# CLLEF, the evil twin of COLL



## LarsN (Dec 10, 2008)

I like to use COLL for my fridrich solves and I know that there are a few people out there who does too.
An argument not to use COLL is that COLL algorithms take longer to execute than the relevant OLL's. That's when an idea came to me...

What are the OLL's that most people hate. For me it's OLL's with no edges oriented correctly. Then I started to find different algorithms for the same OLL case with no edges oriented correctly.
Now I've found a full set of COLL algorithms that orients and permutes the corners of the last layer, and flips all four of the last layer edges. I call them CLLEF: "Corners Last Layer and Edge Flip"

So, is it worth it?
Compared to using COLL you have 40 cases to learn with CLLEF and COLL, recognition is also the same and the end result is an edge only PLL or PLL-skip.
CLLEF algorithms are longer than COLL on average, but that's not a fair comparison. Instead, COLL algorithms are longer then the respective OLL algorithms, but CLLEF algorithms are (so far) exactly 12.0 moves compared to 12.0 of the respective OLL's (taken from cubewhiz.com).

One negative point about CLLEF is that it is not very useful with other methods like Petrus og Roux.

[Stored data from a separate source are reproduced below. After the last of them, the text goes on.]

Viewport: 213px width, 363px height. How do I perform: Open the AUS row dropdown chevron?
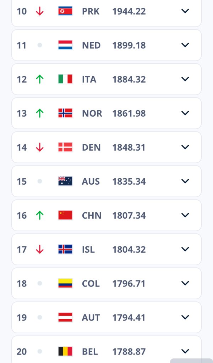click(x=185, y=181)
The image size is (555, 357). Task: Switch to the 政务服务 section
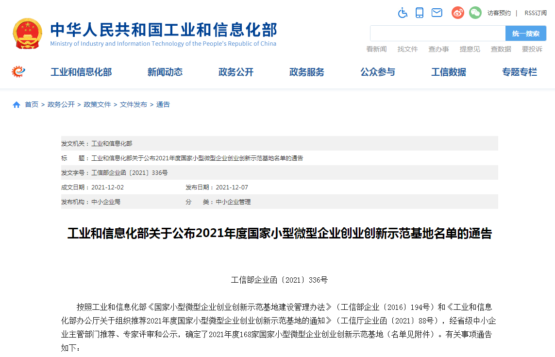click(307, 71)
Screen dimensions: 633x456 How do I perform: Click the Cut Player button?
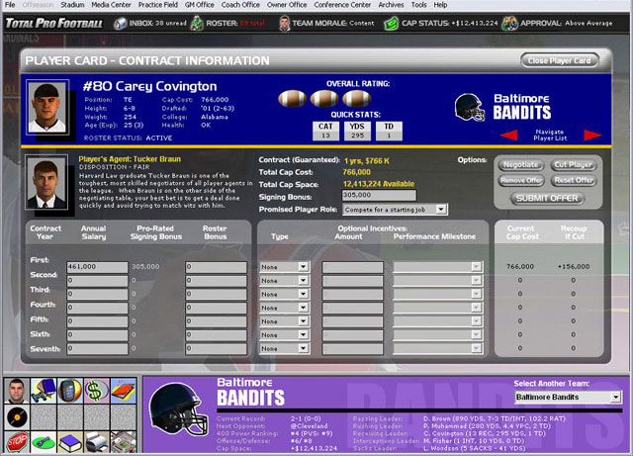(573, 165)
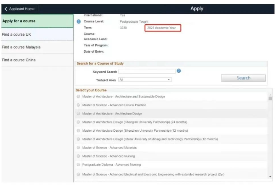The image size is (276, 185).
Task: Go to Find a course Malaysia
Action: [37, 47]
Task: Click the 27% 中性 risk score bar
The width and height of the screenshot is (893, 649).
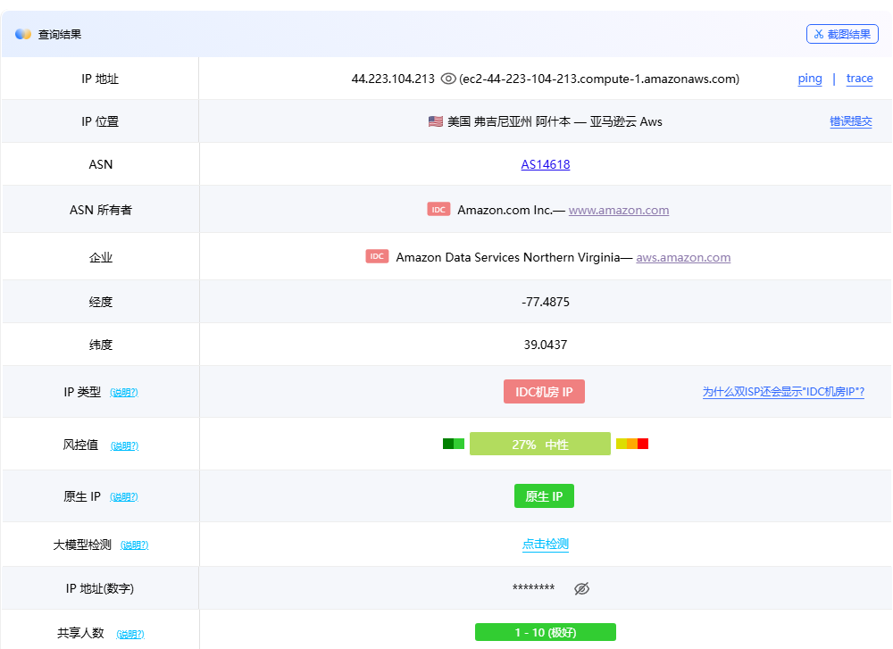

I'm working on optimizing the CLLEF algorithms for speed but I'm almost done If anyone is interest in this I could add the algorithms to the wiki (under CxLL ?).
If this is just mad ramblings, tell me aswell.


----------



## nitrocan (Dec 10, 2008)

If it flips all 4 edges, then you have found solutions for 4 cases. (Nothing oriented (2 cases), two corners and no edges oriented (1 case), all corners and no edges oriented (1 case))


----------



## Escher (Dec 10, 2008)

EDIT

lol, that last post was a bit stupid

nitrocans post confused me a little...


----------



## LarsN (Dec 10, 2008)

LarsN said:


> ... algorithms that orients and permutes the corners of the last layer, and flips all four of the last layer edges.



Do you seriously think that's only 8 cases ?!


----------



## nitrocan (Dec 10, 2008)

LarsN said:


> LarsN said:
> 
> 
> > ... algorithms that orients and permutes the corners of the last layer, and flips all four of the last layer edges.
> ...



Oh sorry, I wasn't reading properly. What I meant was, there are 4 cases out of 57 that you will be able to use these algorithms.


----------



## blah (Dec 10, 2008)

And an even lower probability than 4/57 during which you have to use these algs.


----------



## LarsN (Dec 10, 2008)

nitrocan said:


> Oh sorry, I wasn't reading properly. What I meant was, there are 4 cases out of 57 that you will be able to use these algorithms.





blah said:


> And an even lower probability than 4/57 during which you have to use these algs.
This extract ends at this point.